西澳大利亞一項對學齡兒童的病原學研究表明,40%的智力殘疾歸因于遺傳因素,還有20%被懷疑如此。超過一半的遺傳原因可以用出生前遺傳咨詢、足夠的產前設備和呈現程序檢測出來。
澳大利亞兒童和青少年發展臨床遺傳診斷的一個回顧研究發現,男性在智力殘疾方面顯著超過女性,尤其是那些同孤獨癥、未診斷的非綜合癥的智力殘疾和同X有關的單基因失調有關的情況。未診斷的非綜合癥智力殘疾的很大一部分是由于X染色體的原因[10-13]。
由此可見,我國兩次殘疾人調查關于致殘原因的分法不一致,第二次比第一次更詳細,基本包括了AAM R關于智力殘疾致病的原因的看法。雖然對于究竟哪些因素起著重要作用沒有一致的看法,但遺傳因素卻是致病的主因。
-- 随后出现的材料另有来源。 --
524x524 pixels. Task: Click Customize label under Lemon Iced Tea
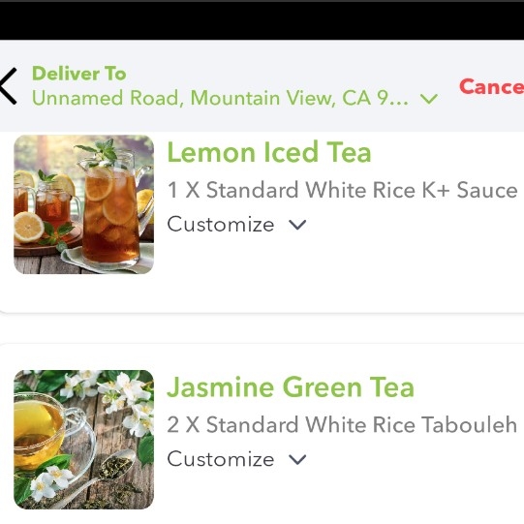[221, 225]
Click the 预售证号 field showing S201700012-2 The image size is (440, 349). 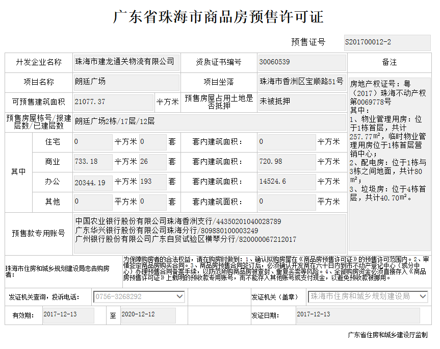(x=387, y=42)
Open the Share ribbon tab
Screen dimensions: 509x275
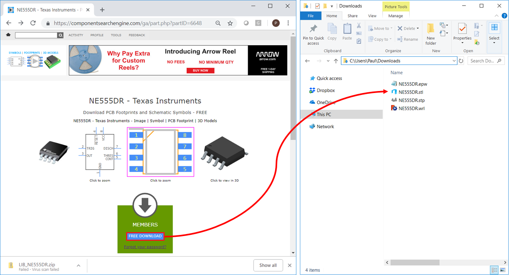pyautogui.click(x=352, y=16)
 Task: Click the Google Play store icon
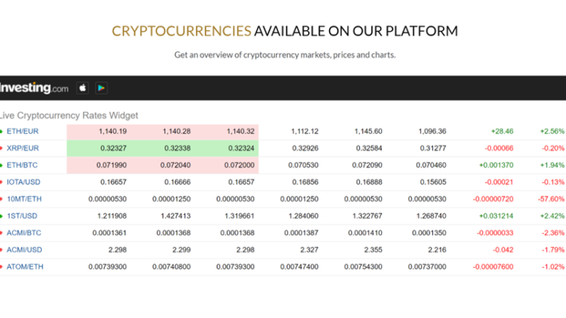pyautogui.click(x=101, y=88)
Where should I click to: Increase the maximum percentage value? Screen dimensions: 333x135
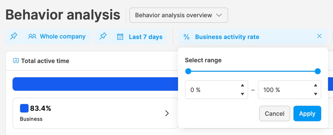click(315, 86)
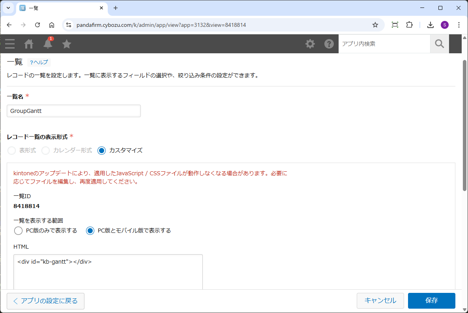The height and width of the screenshot is (313, 468).
Task: Expand the browser tab search dropdown
Action: tap(8, 8)

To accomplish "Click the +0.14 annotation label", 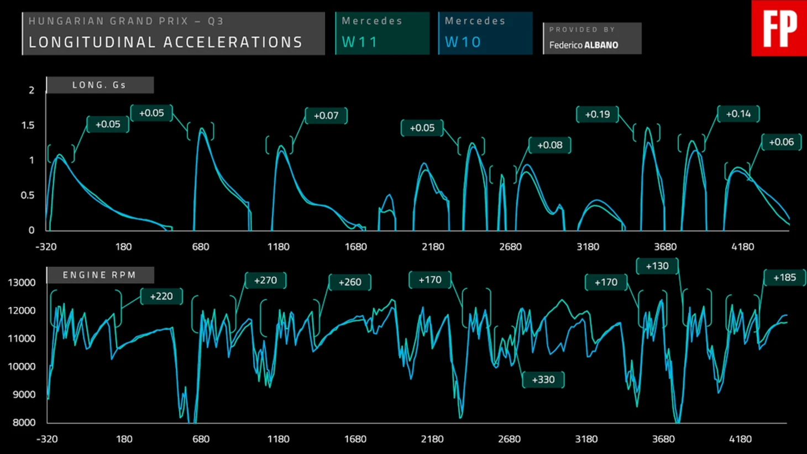I will click(738, 114).
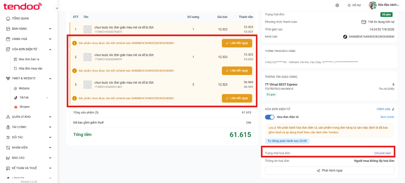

4.1 針對病因 郭巧榮等探討與兒童5類殘疾(視力、聽力、智力、肢體和精神殘疾)相關的生物和環境方面的危險因素,結果表明,預防兒童殘疾發生的重點仍應是產前和產時因素,比如孕前做好遺傳咨詢、母親避免孕前后飲酒、預防早產的發生、減少出生窒息的發生等;應對不良的家庭社會經濟狀況兒童的家長(特別是母親)進行有針對性的指導,及時發現發育中的問題,及早進行干預性訓練,從而減少殘疾的發生[14]。
梁愛民調查發現,北京市0~6歲智力低下兒童主要致病原因以圍產因素、社會心理因素為主;按病因的作用時間分析,出生前因素占首位;農村的社會文化心理因素所致智力殘疾比例遠遠高于城市;性別為男性、母親的文化水平低、母親生育年齡偏高、近親結婚、居住在城市是兒童智力低下發生的重要影響因素;母孕期受一定的精神刺激、家族中有五類殘疾、出生窒息、出生低體重、在嬰幼兒期患過與腦發育有關的疾病是智力低下發生的生物相關致病因素[15]。楊秋苑(2004)研究發現,要預防智力低下兒童的發生,關鍵是要普及優生優育的健康教育知識,及時處理胎兒宮內窘迫和新生兒窒息。
孫曉紅等認為,為減少兒童智力殘疾的發生,應充分重視遺傳咨詢及母親孕期衛生指導,避免胎兒宮內窘迫、新生兒窒息、早產、低出生體重的發生,加強嬰幼兒保健工作,提高群體文化水平,普及優生優育知識[16]。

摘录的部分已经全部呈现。